Dataset entries:
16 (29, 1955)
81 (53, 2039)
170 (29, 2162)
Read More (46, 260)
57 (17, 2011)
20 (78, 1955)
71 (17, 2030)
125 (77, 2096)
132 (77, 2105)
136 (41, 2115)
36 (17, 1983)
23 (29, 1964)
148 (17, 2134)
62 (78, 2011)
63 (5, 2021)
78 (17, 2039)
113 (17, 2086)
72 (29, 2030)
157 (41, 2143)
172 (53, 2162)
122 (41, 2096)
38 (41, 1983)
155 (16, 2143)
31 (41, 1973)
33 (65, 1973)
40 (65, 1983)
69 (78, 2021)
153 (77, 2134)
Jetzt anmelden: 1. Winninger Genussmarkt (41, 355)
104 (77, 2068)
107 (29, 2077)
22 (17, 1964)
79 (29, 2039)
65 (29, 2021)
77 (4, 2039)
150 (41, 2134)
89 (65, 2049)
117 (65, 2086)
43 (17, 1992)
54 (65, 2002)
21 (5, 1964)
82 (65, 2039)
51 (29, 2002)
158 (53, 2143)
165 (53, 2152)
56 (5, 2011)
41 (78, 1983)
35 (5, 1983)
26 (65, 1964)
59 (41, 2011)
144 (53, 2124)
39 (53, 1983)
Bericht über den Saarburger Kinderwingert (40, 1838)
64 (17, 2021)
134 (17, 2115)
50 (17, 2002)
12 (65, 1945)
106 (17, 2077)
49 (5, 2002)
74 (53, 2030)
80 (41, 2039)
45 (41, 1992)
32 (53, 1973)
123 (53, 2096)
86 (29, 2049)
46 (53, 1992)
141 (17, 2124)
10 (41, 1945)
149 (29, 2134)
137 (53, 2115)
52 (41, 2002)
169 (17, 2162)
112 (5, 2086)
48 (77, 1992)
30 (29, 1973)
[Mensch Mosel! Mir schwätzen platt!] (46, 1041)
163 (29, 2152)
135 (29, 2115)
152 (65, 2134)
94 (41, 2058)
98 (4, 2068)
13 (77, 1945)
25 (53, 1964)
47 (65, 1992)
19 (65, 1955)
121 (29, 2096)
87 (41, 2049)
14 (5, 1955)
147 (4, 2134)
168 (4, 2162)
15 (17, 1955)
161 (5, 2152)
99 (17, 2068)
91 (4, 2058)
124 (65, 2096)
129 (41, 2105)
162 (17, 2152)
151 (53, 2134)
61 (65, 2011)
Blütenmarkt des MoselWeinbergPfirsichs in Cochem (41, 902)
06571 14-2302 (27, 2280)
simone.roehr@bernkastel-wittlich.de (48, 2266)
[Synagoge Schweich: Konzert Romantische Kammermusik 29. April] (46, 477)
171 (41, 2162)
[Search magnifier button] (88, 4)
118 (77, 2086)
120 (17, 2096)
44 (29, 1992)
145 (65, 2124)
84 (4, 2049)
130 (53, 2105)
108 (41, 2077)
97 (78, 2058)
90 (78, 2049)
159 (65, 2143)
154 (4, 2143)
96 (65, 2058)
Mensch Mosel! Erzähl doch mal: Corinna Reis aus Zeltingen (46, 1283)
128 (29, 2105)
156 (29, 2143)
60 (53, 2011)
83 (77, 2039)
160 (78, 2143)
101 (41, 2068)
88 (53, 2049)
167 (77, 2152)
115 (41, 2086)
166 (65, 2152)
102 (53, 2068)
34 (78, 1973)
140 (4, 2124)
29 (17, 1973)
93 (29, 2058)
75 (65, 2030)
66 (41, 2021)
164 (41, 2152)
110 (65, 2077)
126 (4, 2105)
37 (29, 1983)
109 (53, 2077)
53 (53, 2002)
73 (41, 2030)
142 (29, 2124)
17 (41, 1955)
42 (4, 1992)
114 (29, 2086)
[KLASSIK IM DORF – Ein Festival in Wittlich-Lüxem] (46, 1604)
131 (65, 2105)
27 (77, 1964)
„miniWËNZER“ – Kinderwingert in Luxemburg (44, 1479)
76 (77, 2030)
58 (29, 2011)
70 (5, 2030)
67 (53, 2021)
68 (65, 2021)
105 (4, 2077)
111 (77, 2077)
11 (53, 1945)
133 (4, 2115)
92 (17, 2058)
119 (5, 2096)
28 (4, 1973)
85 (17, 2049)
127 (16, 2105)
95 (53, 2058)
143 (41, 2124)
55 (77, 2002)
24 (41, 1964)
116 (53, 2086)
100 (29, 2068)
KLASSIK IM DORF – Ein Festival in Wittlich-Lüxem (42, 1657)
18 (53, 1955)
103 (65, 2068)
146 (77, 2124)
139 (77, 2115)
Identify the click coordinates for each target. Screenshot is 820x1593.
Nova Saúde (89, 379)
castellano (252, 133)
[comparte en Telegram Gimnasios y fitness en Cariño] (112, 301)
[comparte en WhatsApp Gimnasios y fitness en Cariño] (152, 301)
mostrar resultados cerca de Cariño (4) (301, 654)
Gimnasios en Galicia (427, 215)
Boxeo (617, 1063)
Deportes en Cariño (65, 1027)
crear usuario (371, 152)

EXERCISE REQUIREMENTS: The required answer is the run of lines above, starting at the line with "106 (17, 2077)" and ending at the line with "30 (29, 1973)", reproduced exactly with both ends.

EXPECTED ANSWER:
106 (17, 2077)
49 (5, 2002)
74 (53, 2030)
80 (41, 2039)
45 (41, 1992)
32 (53, 1973)
123 (53, 2096)
86 (29, 2049)
46 (53, 1992)
141 (17, 2124)
10 (41, 1945)
149 (29, 2134)
137 (53, 2115)
52 (41, 2002)
169 (17, 2162)
112 (5, 2086)
48 (77, 1992)
30 (29, 1973)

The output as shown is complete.